It seems to me that there are no real reasons to not like cumulativity (the example given here seems to not be too relevant, according to the comments), and yet most proof assistants (apart from Coq?) don't have cumulativity. Why is this so? This seems a very nice property mathematically, and is akin to how most people would think of universes intuitively.
The short answer is that cummulativity is just one possible design choice which does not fit all purposes.
The slightly longer answer is that baking commulativity into type theory is a very dramatic design choice that complicates the typing rules, equality and conversion, universe management, and the semantics.
The real question is not whether we should have cummulativity but rather how to organize universes so that the user can control them when they wish or must do so, and at the same time the proof assistant can handle them by itself in a reasonable way. It is not clear (to me) that cummulativity is the best way to approach the problem. There are other options, such as implicit coercions, explicit coercions (also known as "lifting"), univere polymorphism, etc.
There is also a wider issue, namely that from a foundational point of view there seems little reason to fix a specific hierachy of universes (such as a linearly ordered sequence of universes indexed by natural numbers). You may call me a logician but I really dislike arbitrary choices in foundations of mathematics.
The biggest problem in my head is that cumulativity opens the door of subtyping in type theory, which, IMO, a potential calamity to type theory. If you elaborate cumulativity to non-cumulativity + lifting, then it's probably fine, but let me say something about the subtyping-based approach.
Once you have subtyping, you'll start thinking about covariance and contravariance, which brings a lot more things to the type theory.
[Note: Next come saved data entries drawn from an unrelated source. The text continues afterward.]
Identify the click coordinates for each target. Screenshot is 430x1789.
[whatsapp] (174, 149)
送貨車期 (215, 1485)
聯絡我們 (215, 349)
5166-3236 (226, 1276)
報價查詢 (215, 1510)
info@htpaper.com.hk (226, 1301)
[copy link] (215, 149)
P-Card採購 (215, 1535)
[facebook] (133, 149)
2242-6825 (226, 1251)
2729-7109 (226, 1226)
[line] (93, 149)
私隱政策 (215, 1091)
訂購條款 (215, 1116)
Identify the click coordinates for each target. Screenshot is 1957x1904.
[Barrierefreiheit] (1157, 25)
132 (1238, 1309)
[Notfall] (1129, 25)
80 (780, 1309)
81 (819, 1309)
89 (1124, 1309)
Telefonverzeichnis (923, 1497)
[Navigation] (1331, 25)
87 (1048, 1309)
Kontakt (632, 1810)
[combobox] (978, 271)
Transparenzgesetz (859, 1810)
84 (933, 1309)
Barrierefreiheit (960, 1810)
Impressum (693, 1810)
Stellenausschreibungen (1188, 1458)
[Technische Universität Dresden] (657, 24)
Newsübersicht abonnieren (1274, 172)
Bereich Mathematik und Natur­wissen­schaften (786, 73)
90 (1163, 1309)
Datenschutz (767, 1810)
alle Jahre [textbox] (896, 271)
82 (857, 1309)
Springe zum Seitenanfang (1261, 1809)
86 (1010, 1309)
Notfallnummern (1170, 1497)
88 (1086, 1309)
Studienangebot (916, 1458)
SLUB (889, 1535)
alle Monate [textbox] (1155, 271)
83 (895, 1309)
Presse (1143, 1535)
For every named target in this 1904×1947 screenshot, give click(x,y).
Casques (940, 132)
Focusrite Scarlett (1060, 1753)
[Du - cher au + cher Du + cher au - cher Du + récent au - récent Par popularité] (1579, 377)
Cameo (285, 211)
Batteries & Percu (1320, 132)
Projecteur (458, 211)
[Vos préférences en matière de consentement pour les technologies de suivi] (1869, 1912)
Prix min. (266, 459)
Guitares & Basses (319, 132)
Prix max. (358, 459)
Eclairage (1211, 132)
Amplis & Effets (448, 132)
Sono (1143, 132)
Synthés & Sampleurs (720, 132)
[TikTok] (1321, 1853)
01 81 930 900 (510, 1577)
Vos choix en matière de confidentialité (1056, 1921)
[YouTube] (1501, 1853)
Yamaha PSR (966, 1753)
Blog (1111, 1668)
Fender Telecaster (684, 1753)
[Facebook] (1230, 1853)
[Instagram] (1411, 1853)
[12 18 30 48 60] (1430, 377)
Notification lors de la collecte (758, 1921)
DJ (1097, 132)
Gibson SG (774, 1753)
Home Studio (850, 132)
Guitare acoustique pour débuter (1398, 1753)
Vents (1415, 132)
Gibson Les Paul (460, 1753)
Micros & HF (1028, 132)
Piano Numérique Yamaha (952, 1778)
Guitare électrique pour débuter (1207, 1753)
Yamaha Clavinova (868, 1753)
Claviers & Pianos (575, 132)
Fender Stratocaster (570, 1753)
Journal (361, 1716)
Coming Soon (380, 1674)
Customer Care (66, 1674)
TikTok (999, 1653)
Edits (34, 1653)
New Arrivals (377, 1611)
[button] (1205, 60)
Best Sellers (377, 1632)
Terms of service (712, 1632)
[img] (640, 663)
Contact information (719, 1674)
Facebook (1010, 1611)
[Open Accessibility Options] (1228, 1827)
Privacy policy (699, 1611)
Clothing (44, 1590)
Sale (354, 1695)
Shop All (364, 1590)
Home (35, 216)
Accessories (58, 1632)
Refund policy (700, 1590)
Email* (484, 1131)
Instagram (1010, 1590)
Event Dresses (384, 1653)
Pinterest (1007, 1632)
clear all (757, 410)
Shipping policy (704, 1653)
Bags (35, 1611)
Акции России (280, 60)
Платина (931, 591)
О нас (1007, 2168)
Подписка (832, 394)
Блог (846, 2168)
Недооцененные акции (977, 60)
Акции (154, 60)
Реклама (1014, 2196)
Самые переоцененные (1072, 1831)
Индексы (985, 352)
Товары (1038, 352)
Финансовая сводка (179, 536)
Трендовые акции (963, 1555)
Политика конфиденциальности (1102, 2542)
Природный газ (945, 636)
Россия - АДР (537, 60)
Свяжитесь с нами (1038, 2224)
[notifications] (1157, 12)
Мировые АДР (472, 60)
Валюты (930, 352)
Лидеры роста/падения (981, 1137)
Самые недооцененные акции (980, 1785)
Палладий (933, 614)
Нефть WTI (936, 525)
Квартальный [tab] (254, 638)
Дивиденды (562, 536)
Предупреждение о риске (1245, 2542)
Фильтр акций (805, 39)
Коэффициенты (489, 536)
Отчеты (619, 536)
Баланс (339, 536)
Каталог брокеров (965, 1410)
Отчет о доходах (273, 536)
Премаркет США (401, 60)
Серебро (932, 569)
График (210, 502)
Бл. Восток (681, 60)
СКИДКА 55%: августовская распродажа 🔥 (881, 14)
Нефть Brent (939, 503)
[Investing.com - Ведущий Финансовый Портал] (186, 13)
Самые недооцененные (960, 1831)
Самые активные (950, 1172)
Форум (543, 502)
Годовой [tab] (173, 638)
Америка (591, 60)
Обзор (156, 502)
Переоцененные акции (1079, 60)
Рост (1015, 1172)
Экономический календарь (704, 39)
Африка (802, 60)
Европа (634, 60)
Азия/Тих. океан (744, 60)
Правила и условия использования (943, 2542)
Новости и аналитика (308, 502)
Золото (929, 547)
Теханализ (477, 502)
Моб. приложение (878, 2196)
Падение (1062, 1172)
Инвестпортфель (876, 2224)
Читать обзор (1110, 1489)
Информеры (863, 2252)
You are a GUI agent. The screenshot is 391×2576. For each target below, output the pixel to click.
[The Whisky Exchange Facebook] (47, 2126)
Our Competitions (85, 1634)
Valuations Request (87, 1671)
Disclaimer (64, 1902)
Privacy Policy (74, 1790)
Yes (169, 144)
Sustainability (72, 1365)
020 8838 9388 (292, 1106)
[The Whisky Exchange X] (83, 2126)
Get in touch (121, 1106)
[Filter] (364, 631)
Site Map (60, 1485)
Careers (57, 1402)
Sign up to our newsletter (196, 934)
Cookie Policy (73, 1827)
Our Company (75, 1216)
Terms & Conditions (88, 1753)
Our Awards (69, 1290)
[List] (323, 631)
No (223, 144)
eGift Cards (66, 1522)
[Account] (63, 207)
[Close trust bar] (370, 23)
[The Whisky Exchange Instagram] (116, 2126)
Also, subtyping itself distinguishes two notions: consider $(a:A)\in\Gamma$, then "the type of $a$" and "$A$" are no longer the same under the context $\Gamma$. Instead, "the type of $a$" is a subtype of $A$, and when you want to, for example, apply $a$ to the identity function with the type argument an implicit argument, then probably you can't solve the metavariable because $A$ won't be the most accurate solution (I thank Pavel for sharing some ideas with me about this).
Apart from that, cumulativity generates more complex universe level equations, which are harder to solve.